Almost immediately, we began presenting two authors to San Miguel audiences each month. We also started a small bookstore presenting only local authors, still thriving as a part of the Tienda at the Biblioteca. The Sala has published two volumes of our anthology, Solamente En San Miguel, containing short fiction, essays, poems, and memoirs focused on the San Miguel experience. Most years, in addition to the February Writers’ Conference, we offer a Summer Literary Festival, and each year, we sponsor a community wide “big read.” In 2015, we added a Storytelling Festival, directed by the indefatigable Cheri Wright.
Community Outreach
From our early origins, we have been eager to extend literary offerings to youth and to rural communities near San Miguel. Sala members Yolanda Lacarieri, Carmen Rioja, and Jorge Coro, started a weekly literary radio show aimed at San Miguel youth. Now in its eleventh year, it still airs weekly, Wednesday evenings at 8 PM on Radio San Miguel, 1280 AM.
We played a part in starting programs that are now run independenly. In cooperation with Elsmarie Norby at Ojala Niños, we added a reading appreciation program in a rural community for impoverished children who may never have even seen a book. It’s a mini “head start” program, called “My First Book.” The Libros Para Todos project, founded by Susan Neulist and now run by Daniela Franco, distributes more than 800 books to youth in rural communities and then invite the author of the book to visit these communities, meet the children and youth, and sign their books.
We currently provide support to the following literary organizations:
- Poetry & Prose Café, led by Maia Williams & Rosaleen Bertolino
- Poetry Mesa, led by Catherine Marenghi and Judyth Hill.
The First Writers’ Conference

A year or so after the Sala began, member Jody Feagan turned to me and made her now historic statement: “This is a world-class destination. We should have a writers’ conference here.”
Jody set about making it happen, recruited teachers for workshops, set us up in the Real de Minas Hotel, and began promotion. We had a personal connection with John Berendt, author of Midnight in the Garden of Good and Evil, who agreed to keynote the conference. We were quite pleased when twenty-six burgeoning writers signed up for our first annual event! We were on a roll.
For the next three years, Jody Feagan built the conference, and it grew steadily. I took over as Director in 2009, when Jody moved her family to Aspen.
In 2008, we held the first of our occasional Summer Literary Festivals when Tom Robbins entertained us for an entire weekend featuring his novel, Fierce Invalids Home from Hot Climates. That same year in December, we presented an “Homage to the Beat Writers” featuring John Cassady. We repeated this model in 2010 with a full weekend devoted to Kathryn Blair’s historic novel, In the Shadow of the Angel, including an overnight trip to Mexico City, organized by April Gaydos and Dorit Arazi, to visit relevant sites from Blair’s epic novel. A popular special event was the weekend we featured Diego Rivera’s daughter, Guadalupe Rivera Marin, a politician and writer, for several events.

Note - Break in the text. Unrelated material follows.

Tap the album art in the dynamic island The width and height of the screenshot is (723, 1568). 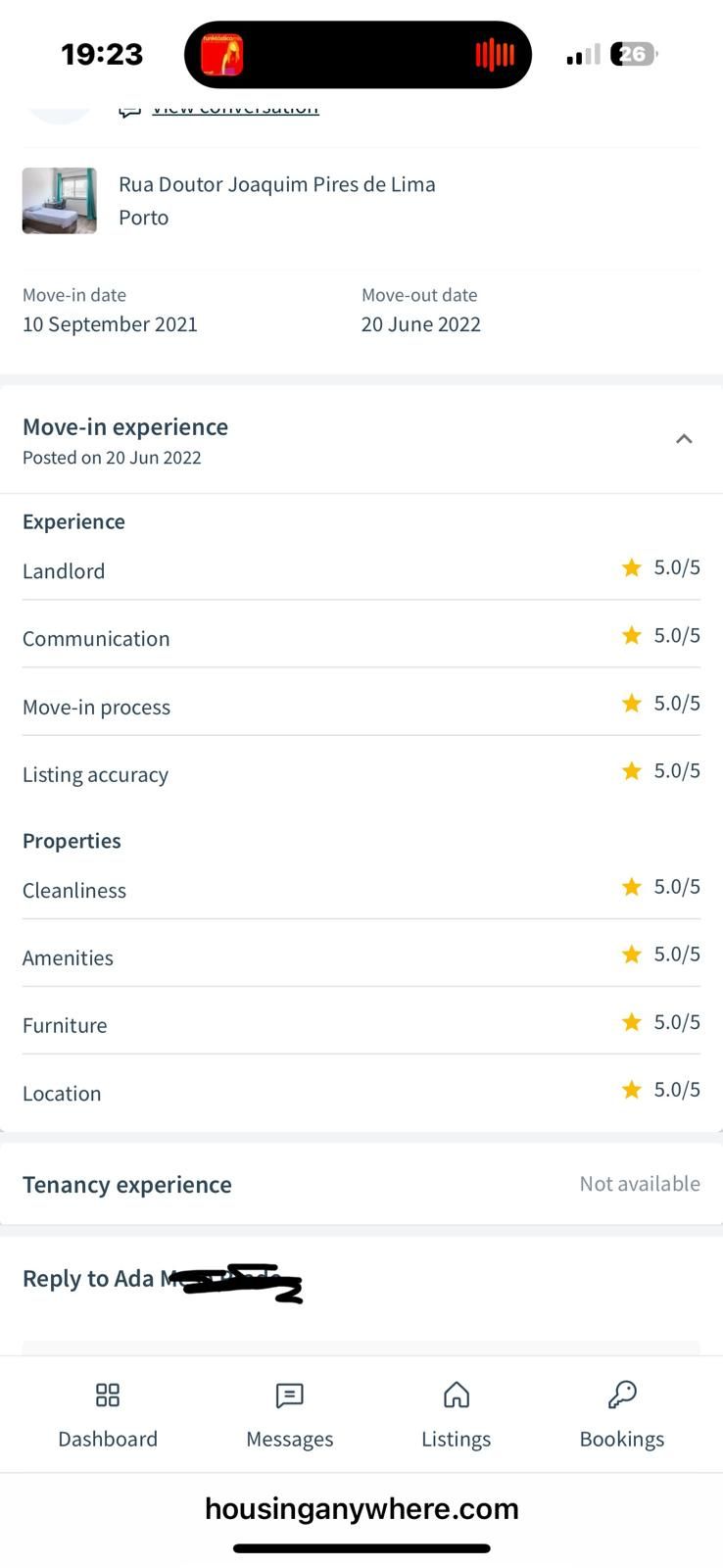222,55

The Writers’ Conference hit a tipping point in 2010, when registration leaped from 78 registrants the previous year to 207 warm bodies! That year our keynote speaker was Barbara Kingsolver, and that was also the year that Michael Coon invented our now legendary Fiesta. Barbara Kingsolver loved bashing a piñata in the shape of Senator McCarthy (who played a part in her novel The Lacuna) and was brought to tears when she saw “Lacuna” in bright lights on the castillo fireworks. 2010 was also the year that we added a playwright and theater event to our regular offerings when Debra Erhardt presented her memorable one-woman play, Jamaica Farewell. Since then, the play has been a popular feature of several of our conferences.
In 2012, Maia Williams volunteered her business executive and nonprofit board experience to oversee marketing, financials, and to develop opportunities for Patrons, Sponsors and Advertisers to provide the necessary funding for ninety adult and teen scholarships, and for literary and literacy programming for children, youth, and adults. Maia was named Conference Co-Director in 2015.
The conference had grown remarkably. The faculty had expanded to sixty or more experts presenting more than fifty daily workshops. Should we keep growing, we asked ourselves? Our decision was no. We are determined to preserve the intimacy of a boutique conference whose scale is appropriate to our small town, a conference that will retain a relaxed atmosphere, where personal connections remain one of the primary benefits for participants.
Although we always provided simultaneous translation into Spanish for our ballroom events, it was not until 2013, when Carmen Rioja became the Director of the Spanish portion of the conference, that we became genuinely bilingual and co-cultural. We now provide a full Spanish language conference integrated into the English language events, now under the leadership of Armida Zepeda.
Our reputation as a venue that presents some of today’s most celebrated authors is well established. But brilliant keynote addresses are only one compelling feature of the San Miguel conferences. We bring together the high quality of our teaching faculty, the extraordinary networking opportunities, and all of the extras we provide into one extraordinary event.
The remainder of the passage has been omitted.